(Dataset):

....

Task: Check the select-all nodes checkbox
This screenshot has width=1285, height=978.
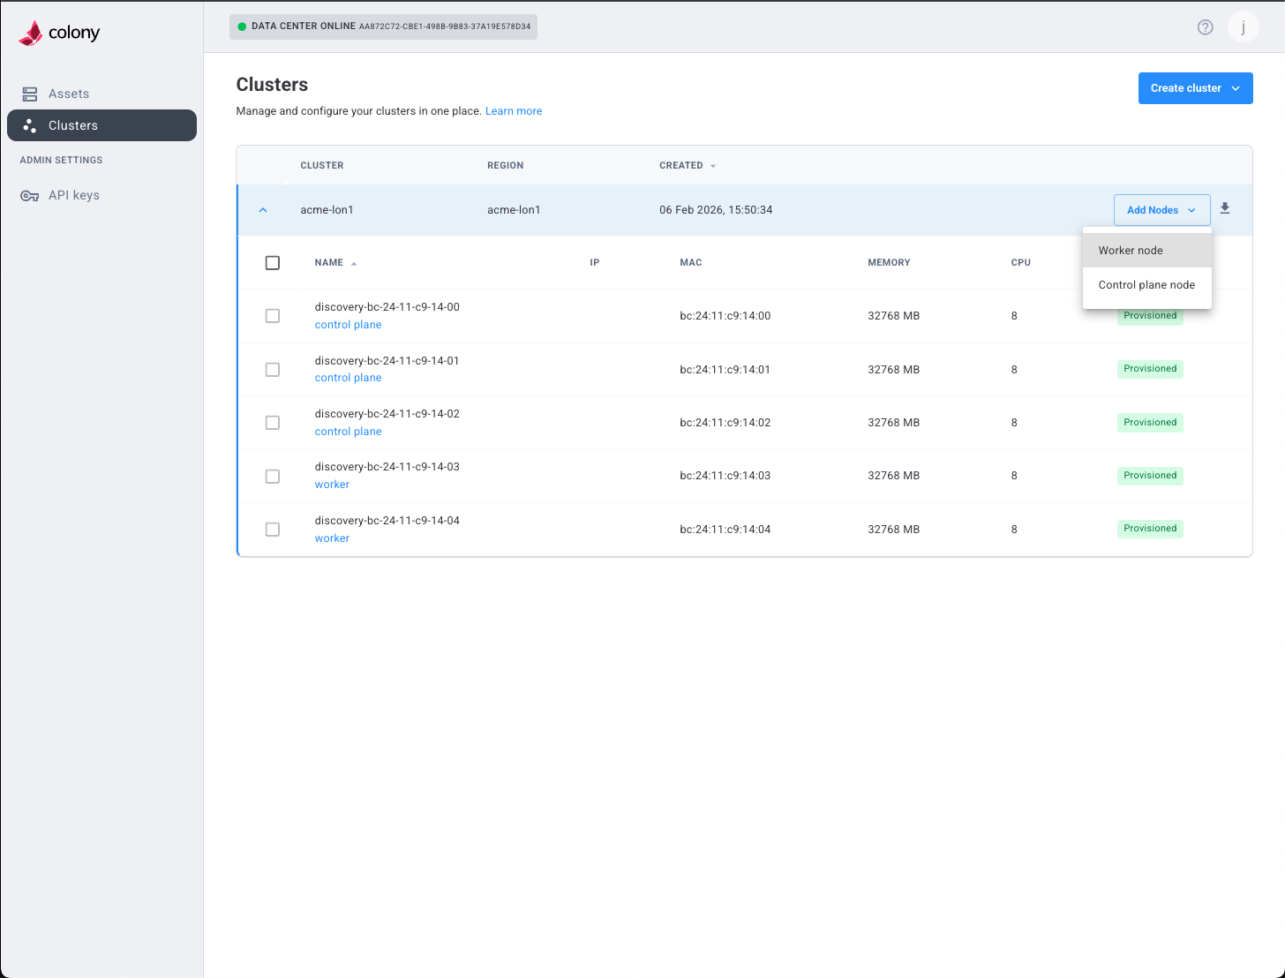Action: pos(273,262)
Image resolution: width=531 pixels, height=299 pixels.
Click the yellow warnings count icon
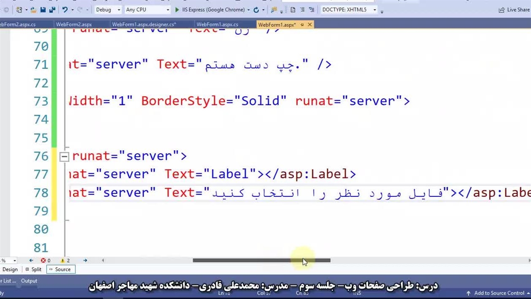point(63,260)
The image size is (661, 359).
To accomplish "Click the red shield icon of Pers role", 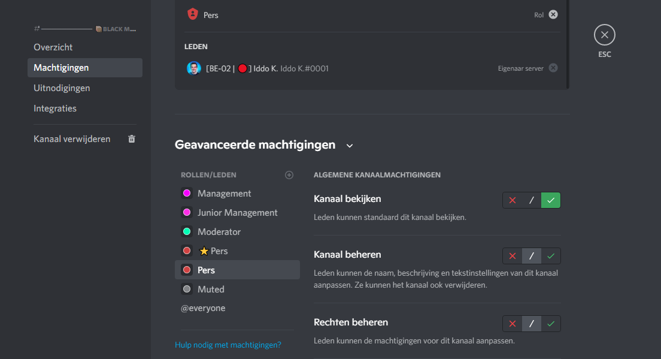I will tap(193, 14).
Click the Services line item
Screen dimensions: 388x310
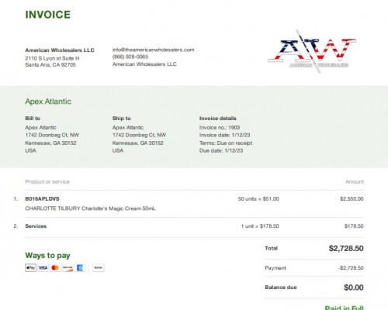click(36, 226)
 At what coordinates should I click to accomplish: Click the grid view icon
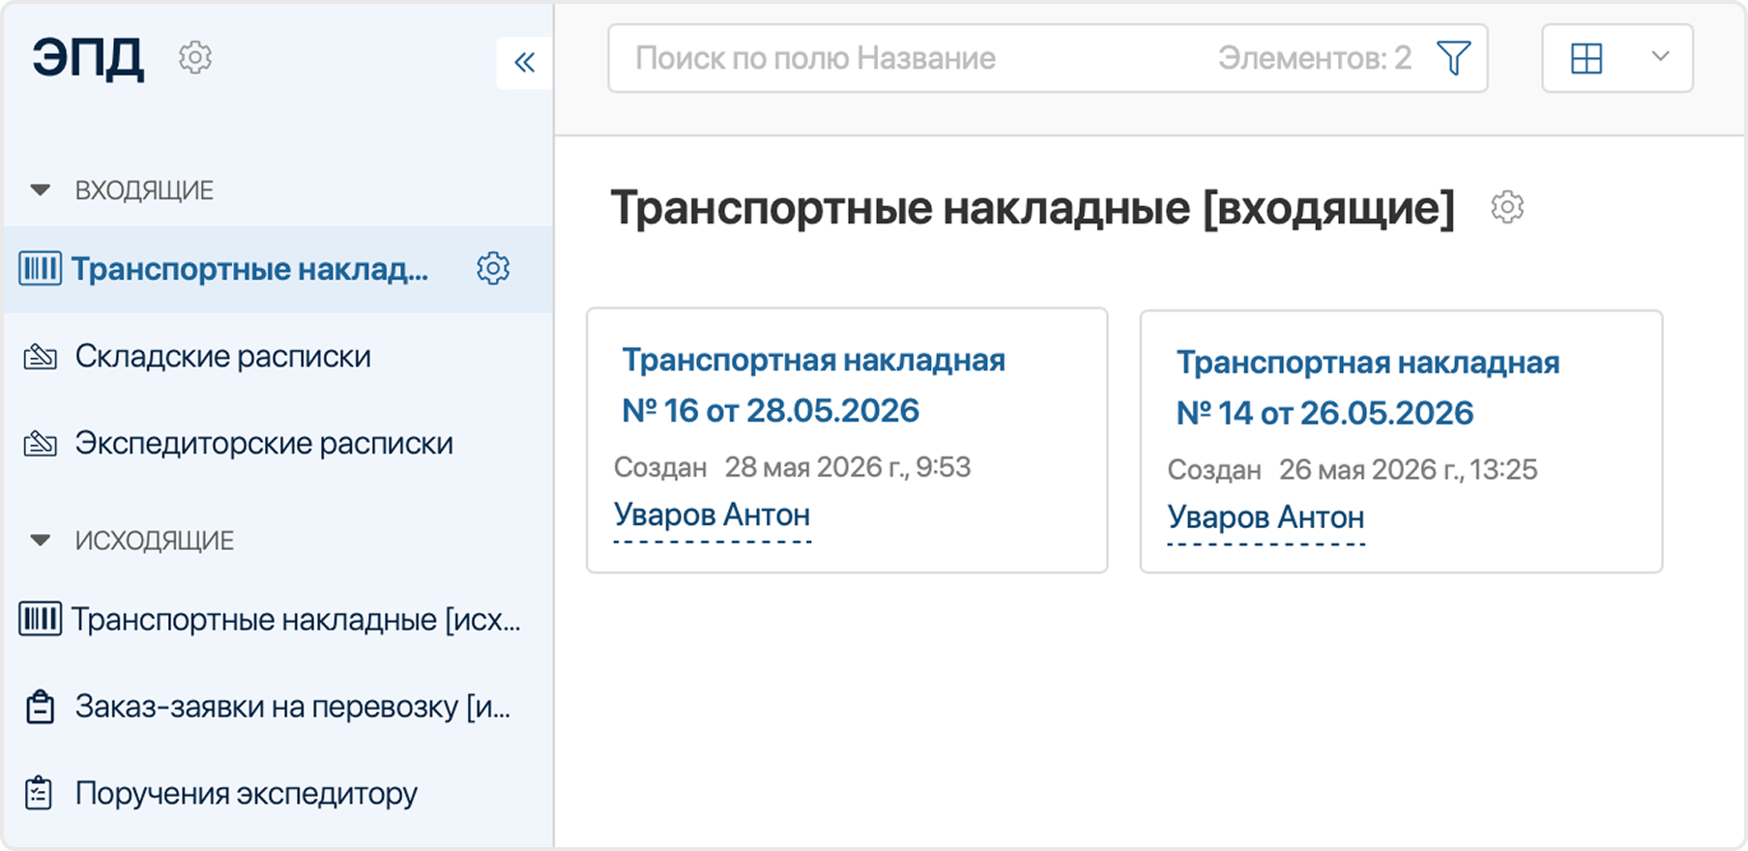tap(1587, 58)
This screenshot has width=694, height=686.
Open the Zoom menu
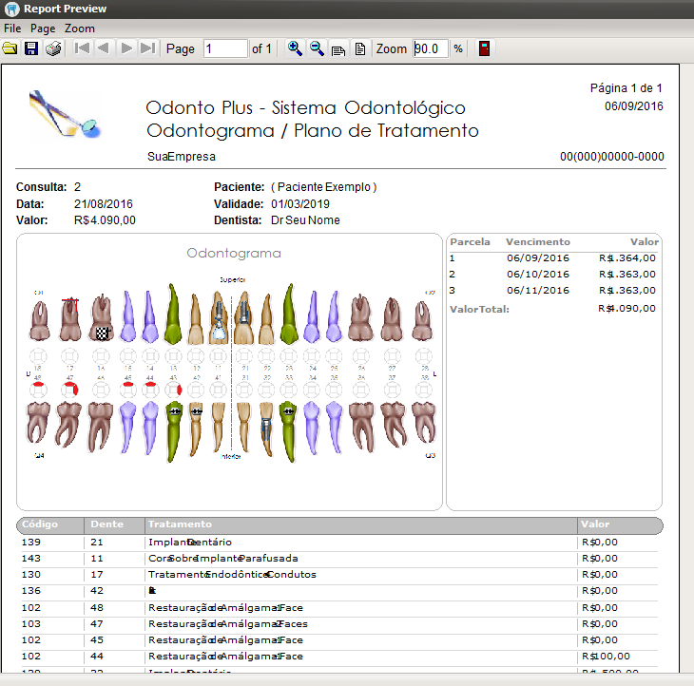tap(80, 29)
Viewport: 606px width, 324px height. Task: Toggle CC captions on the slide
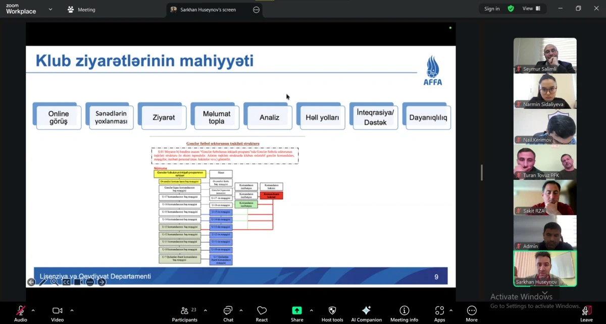pyautogui.click(x=66, y=282)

....

(Work to complete): Output exactly the lines from the one containing "Viewport: 606px width, 324px" through the last line of the records above, both included, and leave out the pictures.

(Completed task):
Viewport: 606px width, 324px height. Task: Toggle CC captions on the slide
pyautogui.click(x=66, y=282)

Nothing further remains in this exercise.